- Scotscalder Location within the Caithness area
- Population: 190
- OS grid reference: ND09625614
- • Edinburgh: 175 mi (282 km)
- • London: 500 mi (800 km)
- Council area: Highland;
- Lieutenancy area: Caithness;
- Country: Scotland
- Sovereign state: United Kingdom
- Post town: Scotscalder
- Postcode district: KW12
- Dialling code: 01847
- UK Parliament: Caithness, Sutherland and Easter Ross;
- Scottish Parliament: Caithness, Sutherland and Ross;

= Scotscalder =

Scots Calder is an area within Halkirk, Northern Scotland. It is served by Scotscalder railway station which is operated by ScotRail. The B870 runs directly through the centre with Achagie and Thurso to the north and Olgrinmore and Westerdale to the south. It is operated under the Highland Authority. A small car park, with 2 spaces, can be found at Scotscalder railway station that is open, free, 24 hours a day. There are no bus services operating from Scotscalder however a short walk or train journey can take you to local travel services.

==Historic discoveries==
There are several historic archaeological discoveries in the area surrounding Scotscalder ranging from the Romans to the Celts suggesting that there have been settlements here for millennia. Artefacts that are believed to date from the Iron Age have been found within the Scotscalder area.

==Railway station==
Scotscalder railway station is a request stop on the Far North Line and has trains running in both directions towards Wick in the North and Inverness further South. Passenger numbers have decreased annually to a record low for 2018. This makes it one of the least used stations in the whole of the UK and the least used on the Far North Line

==Local area==
The local area surrounding and within Scotscalder is relatively small. There a few small settlements and farms in the area and the River Thurso runs nearby. The road that runs through Scotscalder is only wide enough to fit one car but has several passing places. 3 miles north of Scotscalder, via the B870 you can find Loch Calder and 8 miles north of Scotscalder will take you into Thurso. Within Scotscalder itself there isn't much. The nearest Post Office and other amenities can be found in Halkirk, five miles up the road. Walking from one place to another isn't advised due to lack of footpaths and long distances between villages sometimes.

==Local history==
Scotscalder's local area as it is known today was shaped by the Far North Line opening in 1874. The station is still standing and is the centrepiece of the area.

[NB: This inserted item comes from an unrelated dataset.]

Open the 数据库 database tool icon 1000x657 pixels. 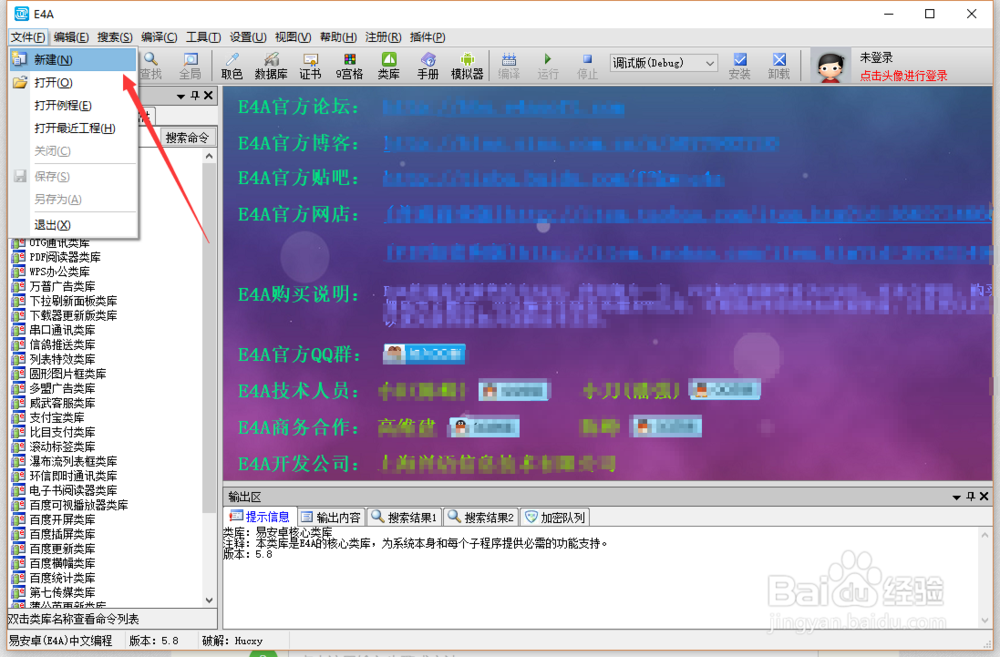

Further settlements were constructed as the railway allowed businesses to make the most of the generally flat land that was available. It also allowed easy travel to Thurso, Wick and Inverness. The construction of the road, which possibly previously existed as a farm track or pack-horse route also allowed easy access to the nearby village of Halkirk where products could be sold locally.